— Начальство приехало, — сказал Стас Тукмаков, рослый центрхав, наборщик из типографии Пестова, и кивнул на «скворечник» — небольшую беседку с крышей в самом центре главной трибуны. Там набилось столько народу, что, казалось, «скворечник» завалится.
Юрий лениво посылал Толмачу несильные мячи, не столько пытаясь разогреть вратаря, сколько проверяя себя: здорово ли сказывается вчерашнее гулянье? За необычностью сегодняшней обстановки на стадионе Юрий совершенно забыл о том, что вряд ли сможет играть с полной отдачей.

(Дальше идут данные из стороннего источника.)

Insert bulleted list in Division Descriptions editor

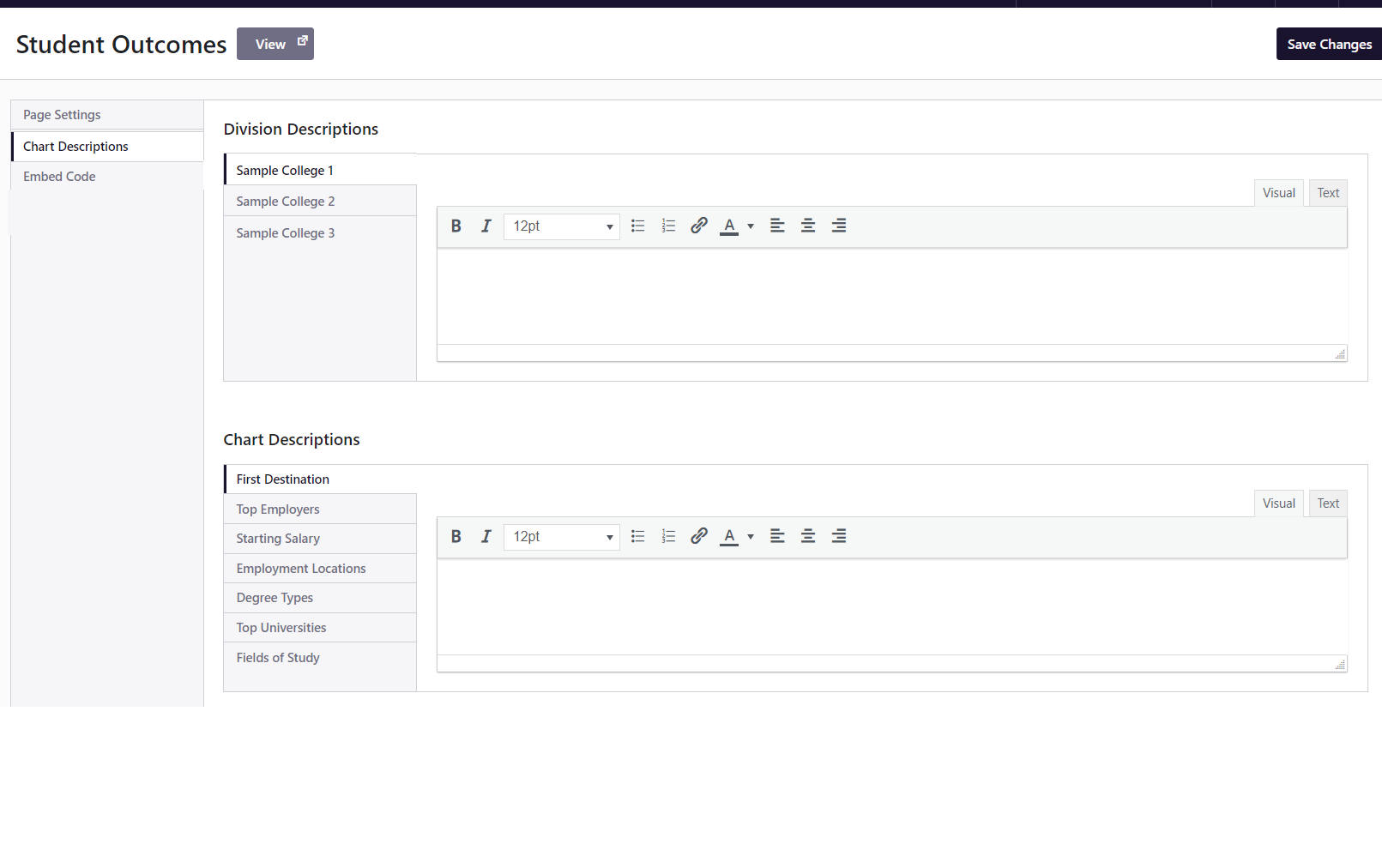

«И Пестов там, в «скворечнике»… Может, еще отменят игру? Зрителей почти нет. И не припомню, чтобы так мало народу было. Даже когда пацаны играют, и то болельщиков на трибунах хоть отбавляй. Футбол-то уважают…»
Совещание на главной трибуне затянулось. Большие часы с черными деревянными стрелками показывали уже пять минут лишку, а судейский свисток еще не прерывал разминку. Подошел Глеб.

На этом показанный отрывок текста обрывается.